The GeForce GTX 980 is using the same GPU architecture that made the inaugural Maxwell cards such a success at the low-end, and is utilising all the efficient silicon engineering to enable it to jam a vast number of CUDA cores into this relatively small GPU die.
The big change from Kepler to the latest Maxwell architecture is a fundamental change in the way the cores are distributed across the GPU and how they're accessed. The streaming microprocessor (SM) was first introduced with the old Fermi GPU tech and evolved through the Kepler architecture and its SMX update.
The SMX units of the Kepler generation have subsequently been replaced by SMM units for Maxwell, allowing for greater parallelism by apportioning more control logic inside each of the new streaming microprocessors.
The first two iterations of the SM, in Fermi then Kepler design, held a total of 192 CUDA cores looked after by a single set of control logic spread out across the lot. The new SMMs though divide themselves up into four sections of 32 CUDA cores with discrete instruction buffers, warp schedulers and dispatch units for each block.
That separation within the SMM allows for greater efficiency and boosts overall processing speed too. They're also a bit smaller too which allows Nvidia to squeeze more units into smaller GPUs. The GM 204 GPU of the GeForce GTX 980 is 398mm^2 where the GK110 of the GTX 780 Ti is a much chunkier 561mm^2, and yet Nvidia has squeezed sixteen SMM units into the GTX 980 while it could only manage fifteen in the GTX 780 Ti.
Each of the new Maxwell streaming microprocessors though have fewer CUDA cores in each - 128 in the SMM vs. 192 in the older SMX units - but because of the more efficient layout Nvidia estimate it can get around 35% extra performance from each of the CUDA cores in its new GPU architecture.
So, with those sixteen SMM units the new GeForce GTX 980 comes with a healthy 2,048 CUDA cores and because of the improved efficiency of those cores they can compete in performance terms with the full 2,880 cores the Kepler generation GK 110 GPU of the GTX 780 Ti comes with.
But it's not just a story of CUDA cores though. The new Maxwell GM 204 GPU also comes with a ROP (Raster Operation Unit) count of sixty-four - an extra sixteen over the very top of the Kepler architecture. That helps when it comes to boosting the slightly slower memory of interface of Maxwell too.

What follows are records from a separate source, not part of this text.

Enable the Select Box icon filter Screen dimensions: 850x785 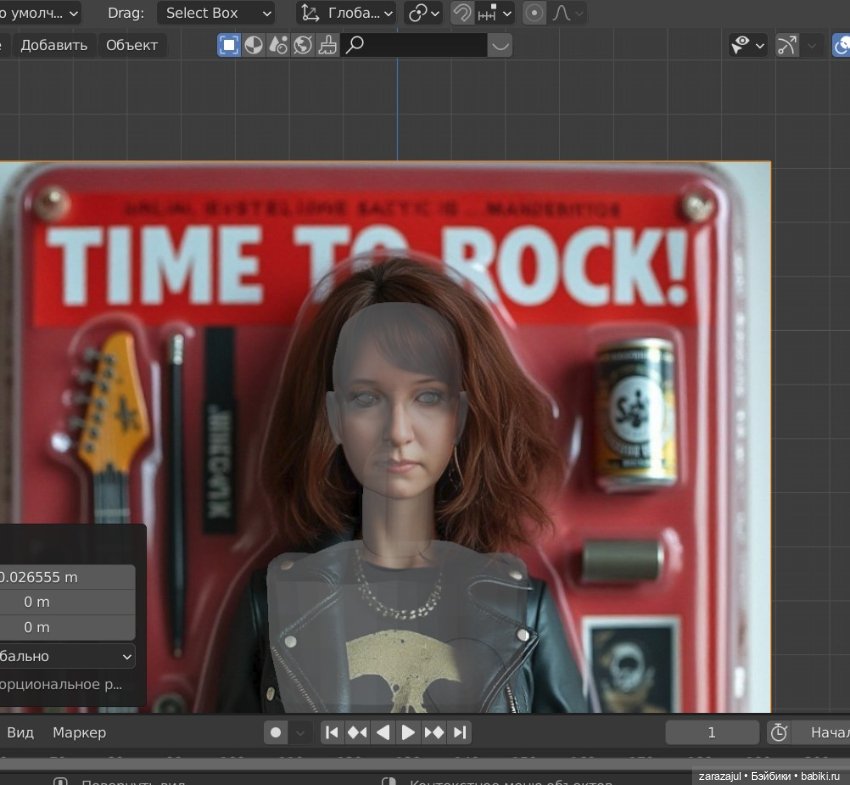(229, 45)
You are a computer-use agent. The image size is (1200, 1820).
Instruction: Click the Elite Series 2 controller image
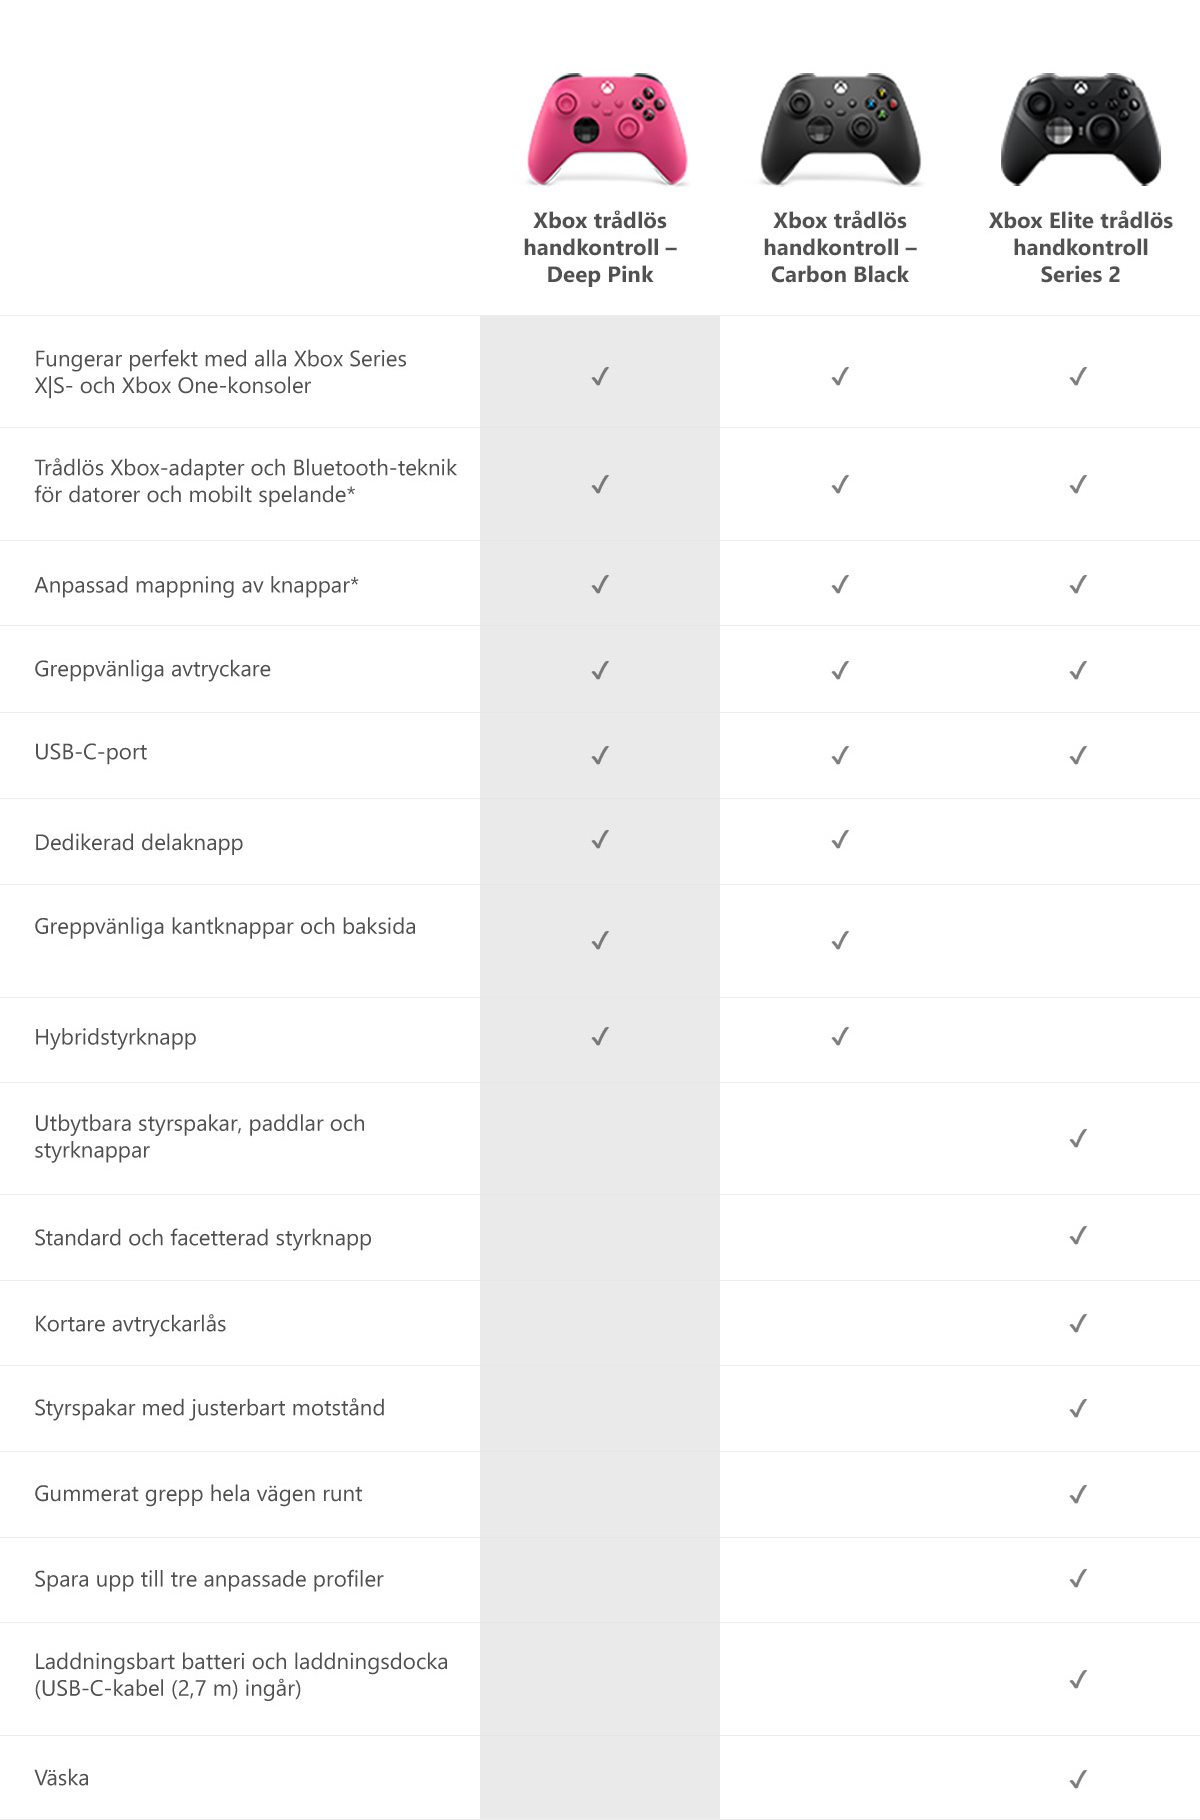point(1080,129)

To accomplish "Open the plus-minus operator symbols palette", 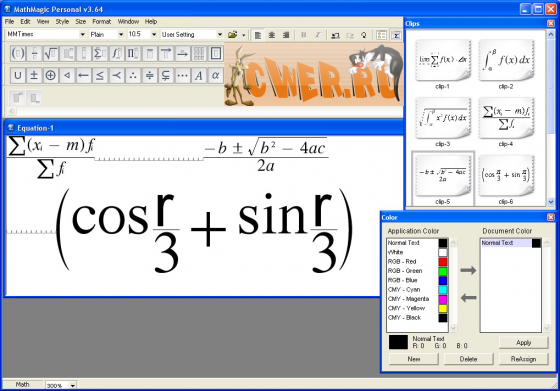I will pyautogui.click(x=34, y=75).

The overall memory architecture has changed and you'll notice that, while the GTX 980 might have an extra 1GB in the frame buffer compared with the GTX 780 Ti, it is running on a slower 256-bit memory bus. Normally that would have us rather concerned about the high-resolution performance of the new card, especially given that Nvidia is talking up the 4K power of its new GPU at every opportunity.
But Nvidia has done some clever things with the setup of Maxwell's memory.
For a start, the GM 204 has 2MB of L2 cache inside it, a boost of 500KB over the 1.5MB of the full-fat GK 110 GPU. That gives the GPU a bit more memory performance inside the GPU itself before spitting data out into the frame buffer.
Nvidia has also done some interesting things regarding memory compression algorithms too - along a similar line to what AMD has done with its latest R9 285 graphics card. It has used a selection of lossless compression techniques to offset the need for more expensive, higher-bandwidth memory controllers.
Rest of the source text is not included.